Kropp: I think the world has changed. HR needs to respond to how the world has changed. Let me give you some examples: There’s two really high level macro trends occurring. One is that talent is the most important differentiator of organizational performance just from recent data for that. PwC [PricewaterhouseCoopers] does an annual CEO survey where they ask: ‘What is the biggest issue that you’re facing in your organization? What is the biggest concern that you have as a CEO about whether or not your organization will be successful?’ In 2010, about 30, 32 percent of CEOs said it was talent. Today, it’s almost 80 percent. So that’s different. The second thing that’s different is that we now live in a world where change is constant. Apologies to Benjamin Franklin who said that the only things we know with certainty are ‘death and taxes,’ there’s a third thing we know with certainty now, which is death, taxes and change. We don’t know what the change is going to be, we don’t know when it’s going to happen or where it’s going to occur, but we know it’s going to happen. … Because of that, our long cycle of static, often slow-moving HR policies aren’t responsive enough and aren’t able to adjust enough to make sure our businesses are successful.
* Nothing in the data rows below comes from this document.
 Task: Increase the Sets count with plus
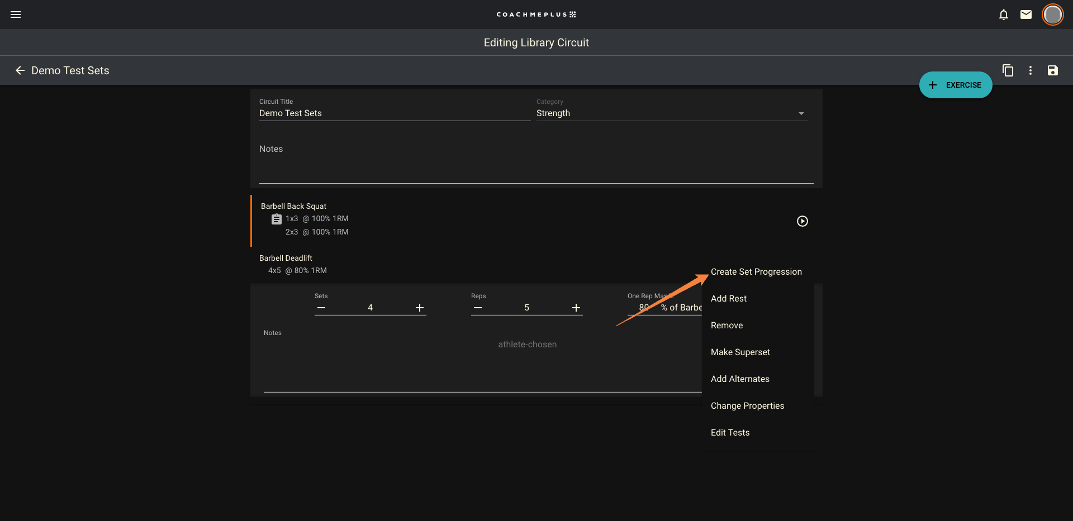pyautogui.click(x=420, y=308)
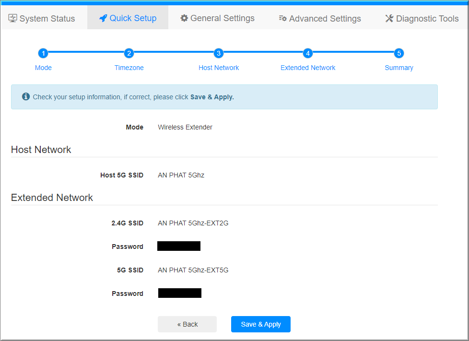Screen dimensions: 469x341
Task: Open the Timezone step label
Action: point(129,68)
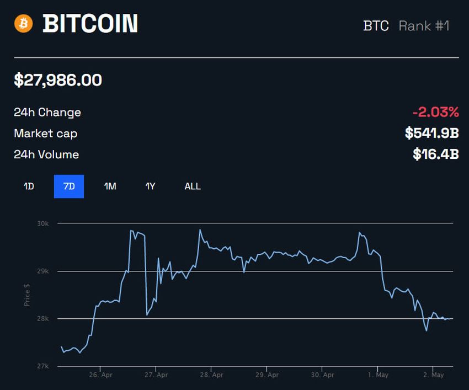The height and width of the screenshot is (390, 469).
Task: Click the BITCOIN title heading
Action: pos(91,24)
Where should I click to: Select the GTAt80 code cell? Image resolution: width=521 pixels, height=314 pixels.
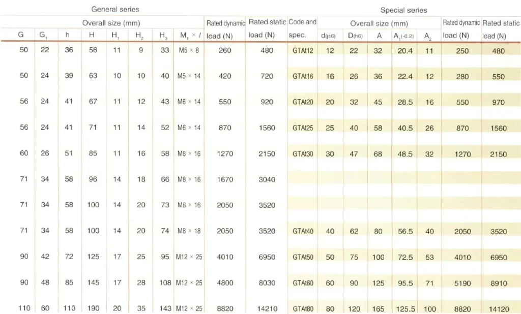click(x=303, y=308)
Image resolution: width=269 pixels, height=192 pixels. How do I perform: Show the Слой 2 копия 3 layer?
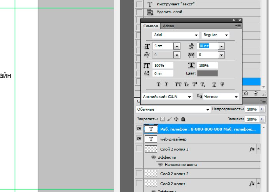coord(139,149)
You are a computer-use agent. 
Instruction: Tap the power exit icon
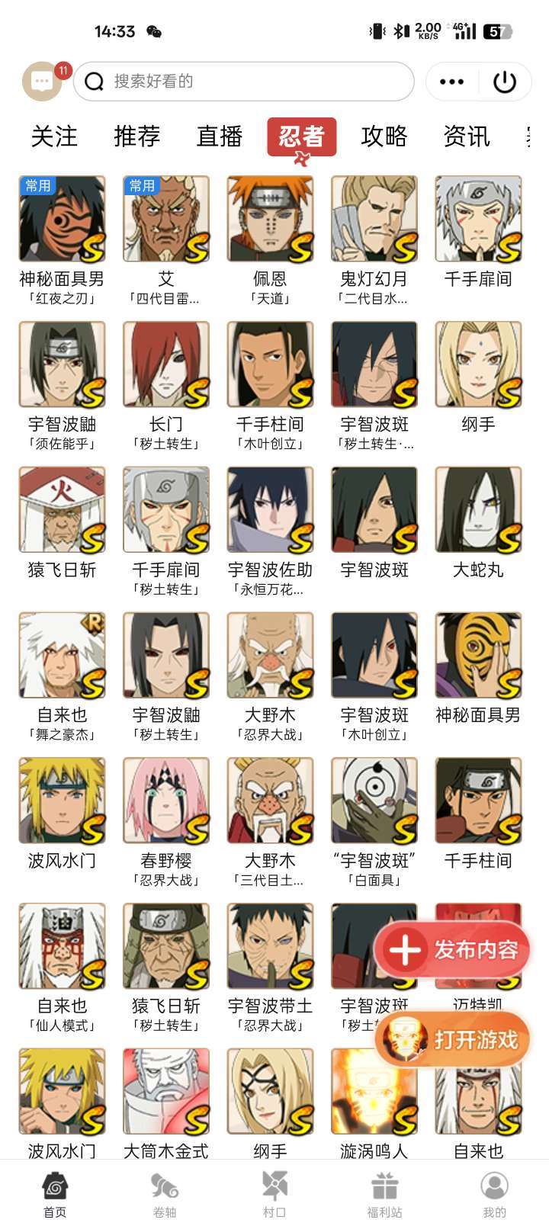[505, 82]
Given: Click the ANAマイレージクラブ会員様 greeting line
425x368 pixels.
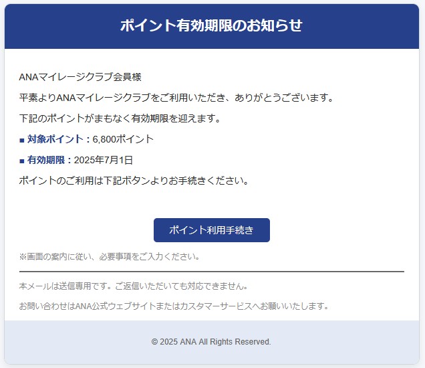Looking at the screenshot, I should [x=80, y=78].
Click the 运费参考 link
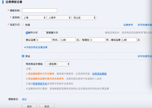This screenshot has height=108, width=152. pos(128,25)
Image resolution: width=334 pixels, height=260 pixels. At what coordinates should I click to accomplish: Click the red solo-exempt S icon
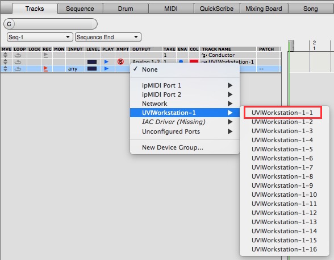tap(120, 62)
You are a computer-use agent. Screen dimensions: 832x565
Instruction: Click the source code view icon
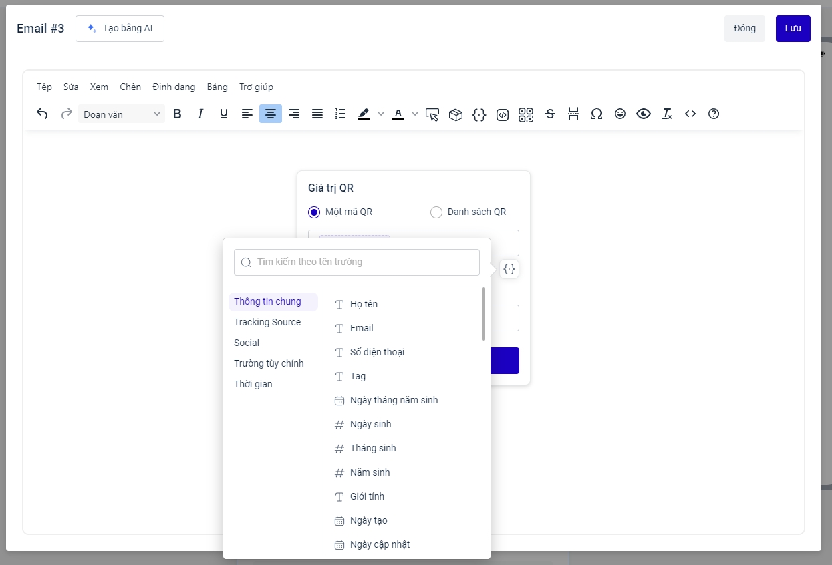coord(690,114)
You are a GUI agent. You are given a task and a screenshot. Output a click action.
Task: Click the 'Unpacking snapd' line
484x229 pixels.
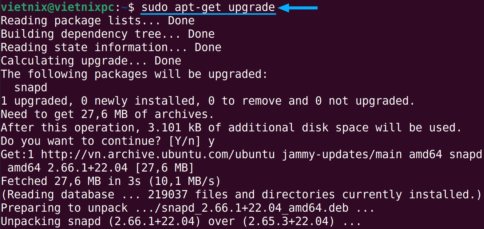(x=181, y=221)
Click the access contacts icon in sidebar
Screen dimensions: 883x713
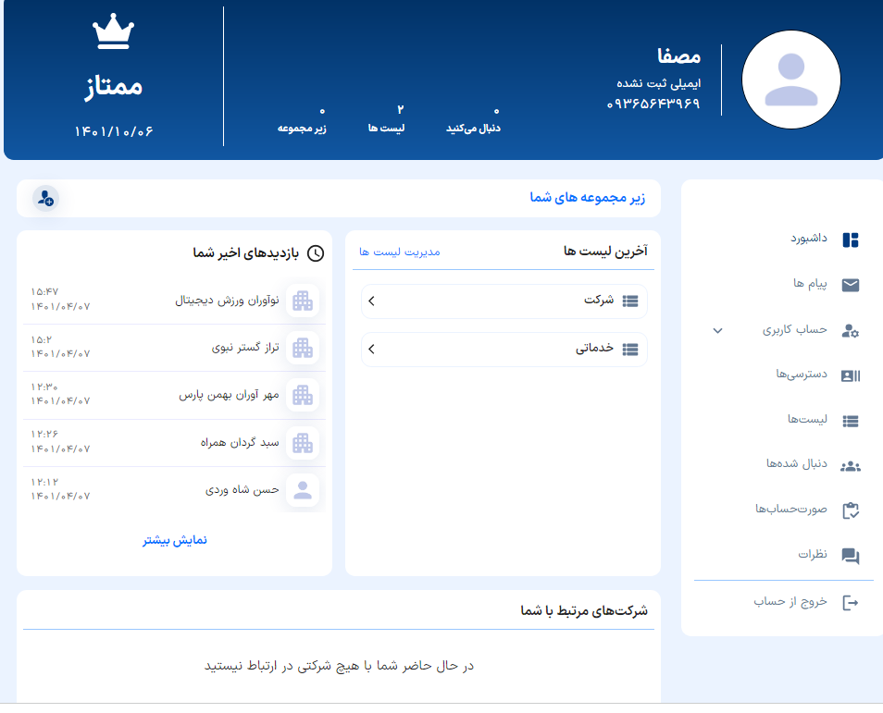850,375
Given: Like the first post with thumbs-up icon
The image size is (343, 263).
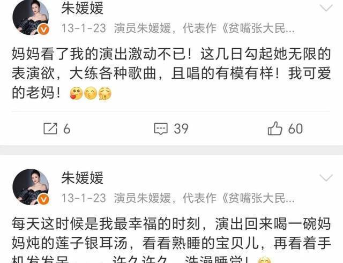Looking at the screenshot, I should click(x=275, y=129).
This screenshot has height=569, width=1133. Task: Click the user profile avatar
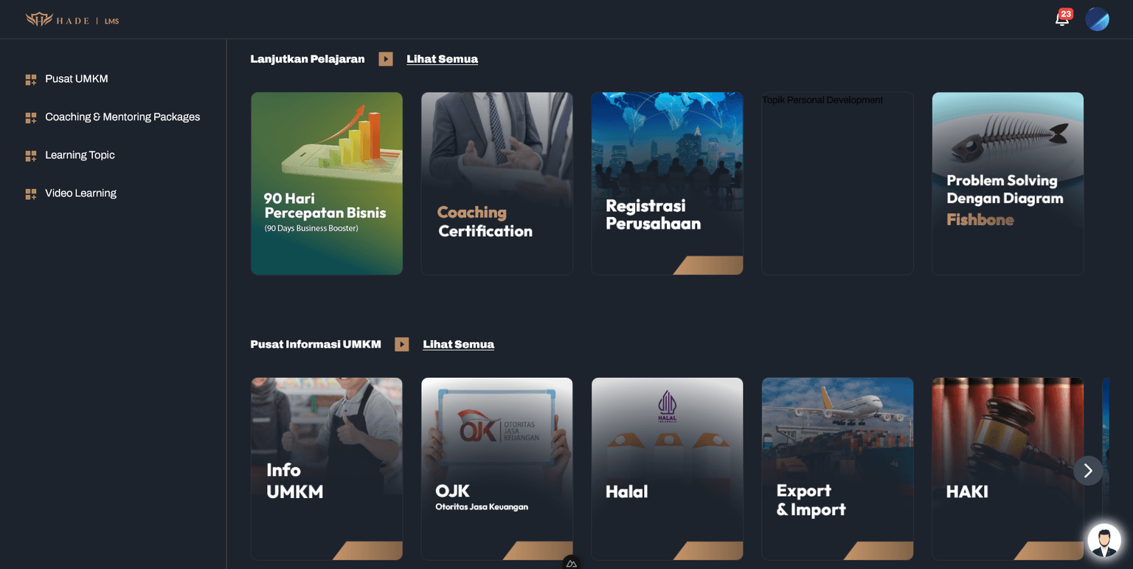pos(1097,19)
I don’t know that we’d go so far to say HR is broken, but I think what we would say is as we look into the future, HR is going to have to work differently than it did before because of the analytic part of it, work is changing — becoming more collaborative — a variety of other factors are there. That's why we debated what the title should be, you know ‘HR’s Broken, We Need a New One’ <laughs>, or how do we take what we’ve got and take it apart and put it back together in new and imaginative ways? And that’s why we think ‘Reimagine’ is the right way to go.